PADANG — Dewan Pengurus Wilayah (DPW) Partai Keadilan Sejahtera (PKS) Sumatera Barat menggelar Seminar dan Focus Group Discussion (FGD) bertajuk “Harmonisasi Hukum Adat dan Hukum Positif dalam Bingkai UU No.17 Tahun 2022 tentang Provinsi Sumatera Barat”, di Hotel Pangeran Beach, Padang, Minggu (12/10/2025).
Acara ini menjadi ajang refleksi penting bagi Sumatera Barat, yang sejak lama dikenal dengan falsafah hidup adat basandi syarak, syarak basandi Kitabullah (ABS-SBK).

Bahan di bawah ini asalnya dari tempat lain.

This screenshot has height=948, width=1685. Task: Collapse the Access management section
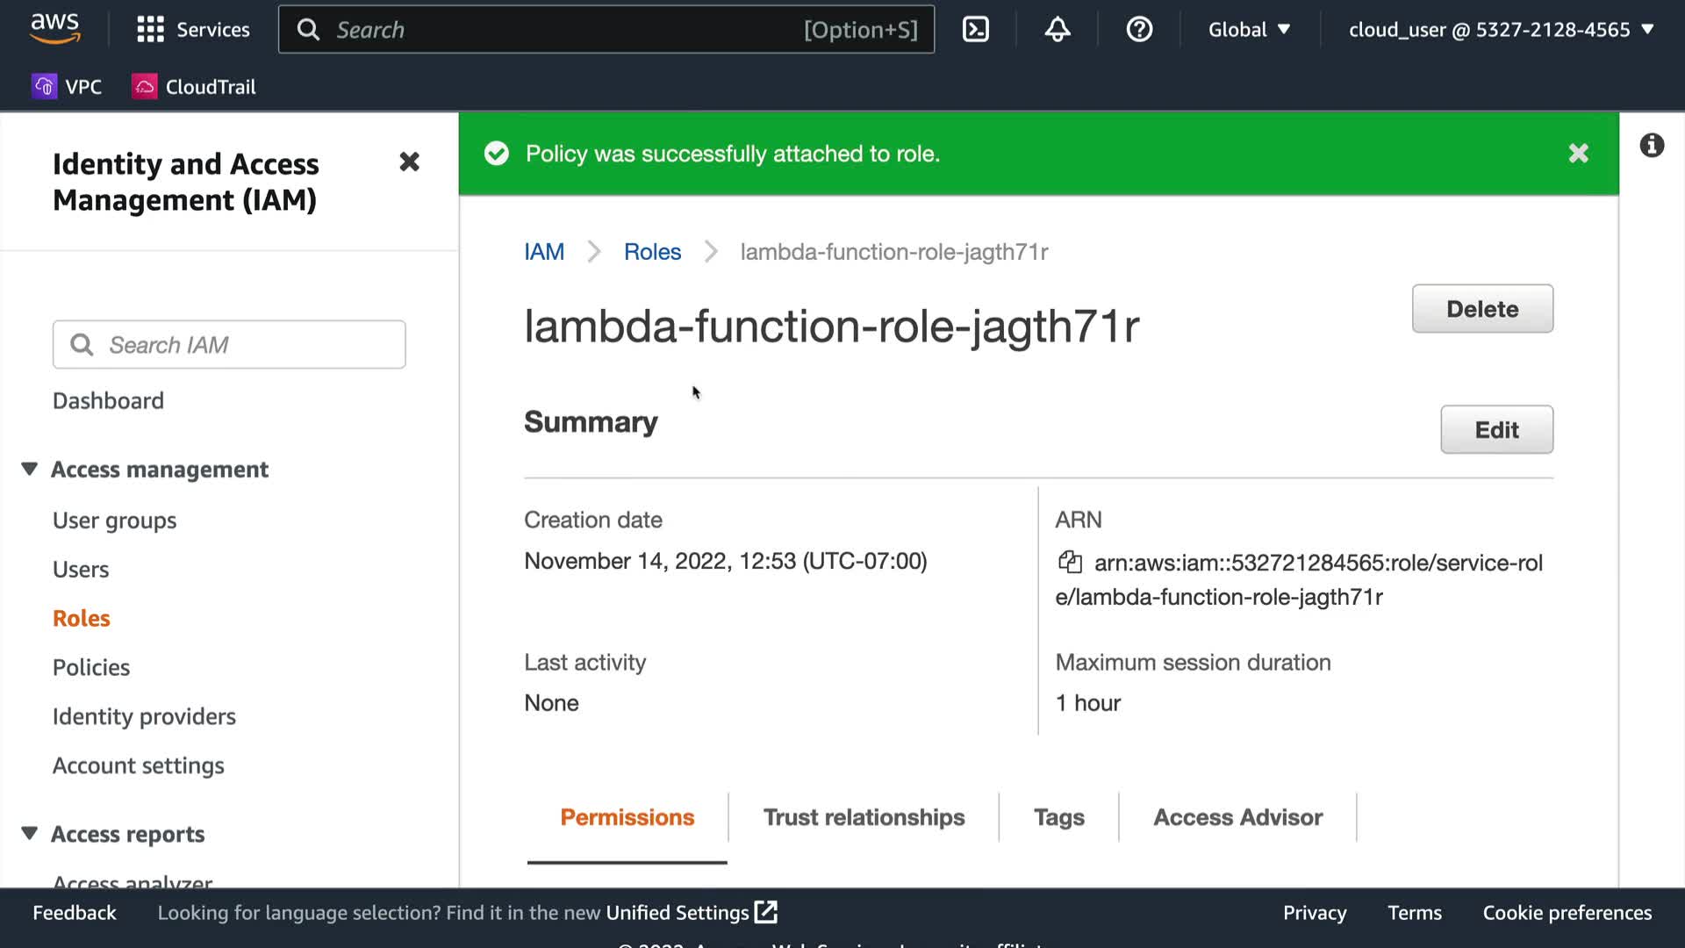[x=29, y=469]
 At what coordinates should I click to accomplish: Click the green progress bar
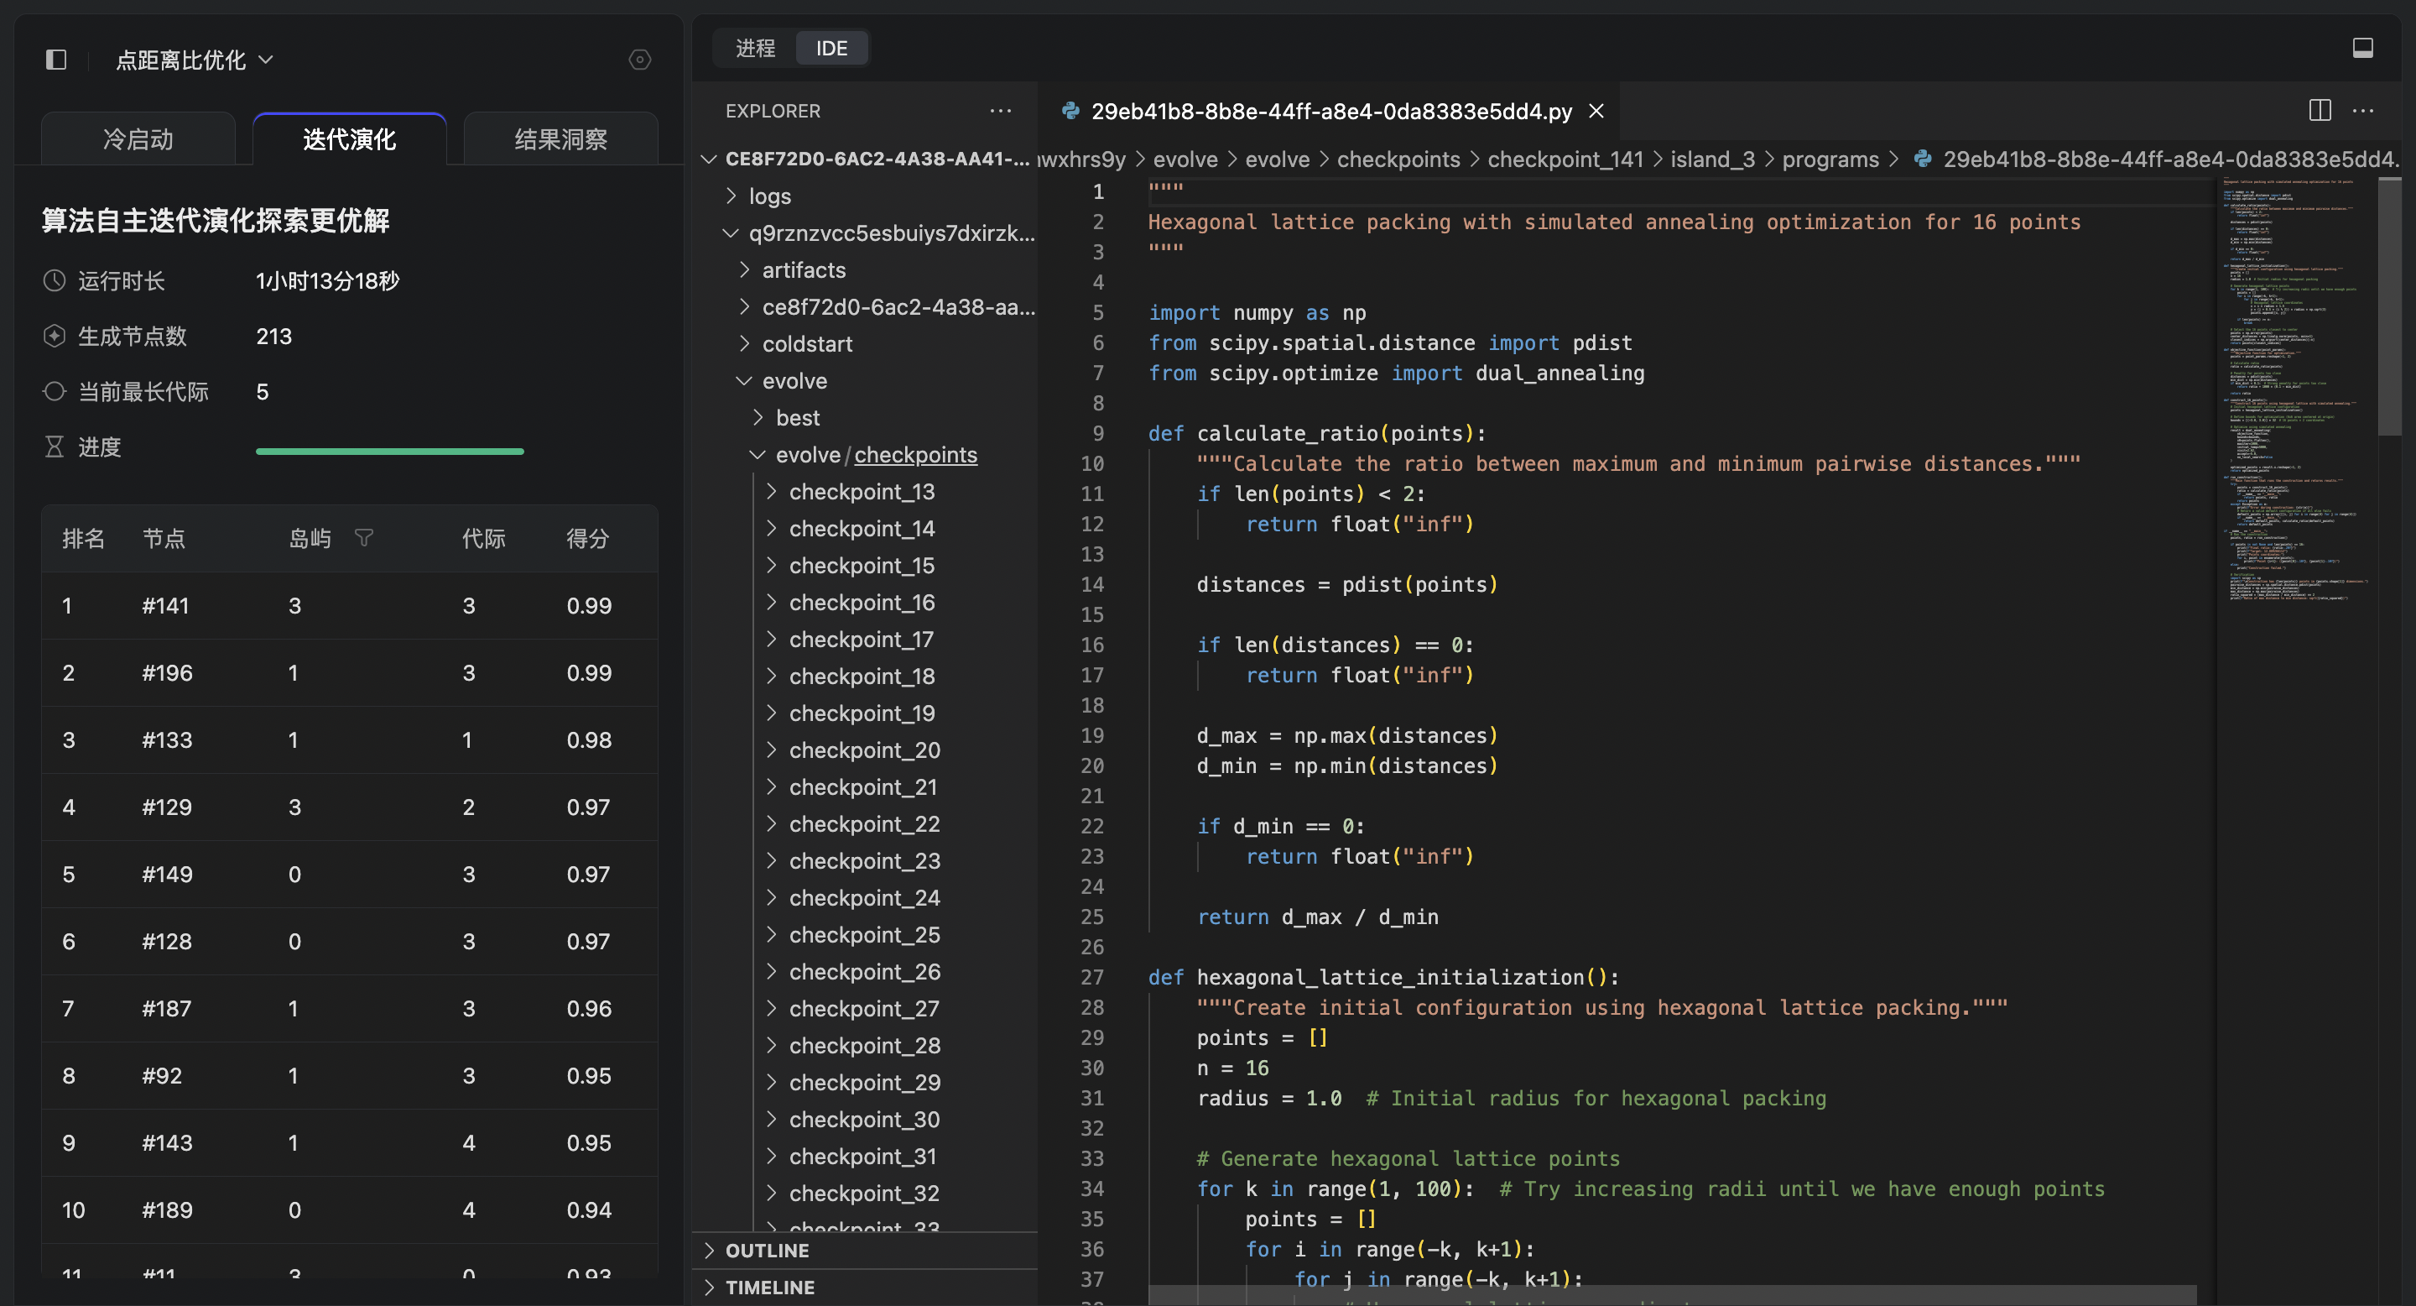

Ketua DPW PKS Sumbar, Ulyadi, menegaskan bahwa kehadiran UU No.17/2022 merupakan momentum berharga untuk menghidupkan kembali nilai-nilai budaya Minangkabau dalam sistem hukum dan kebijakan publik.
“Kita ingin agar nilai-nilai dan budaya ini betul-betul bisa kita hadirkan dalam kehidupan masyarakat, dan sekarang sudah diakui dalam undang-undang,” ujar Ulyadi.
Pasal 5 Ayat (c) dalam UU tersebut menegaskan bahwa adat dan budaya Minangkabau harus berdasarkan nilai ABS-SBK sesuai adat salingka nagari. Menurut Ulyadi, hal ini bukan hanya pengakuan formal, tetapi pengingat bahwa jati diri masyarakat Sumbar tak bisa dilepaskan dari akar adat dan nilai Islam yang saling melengkapi.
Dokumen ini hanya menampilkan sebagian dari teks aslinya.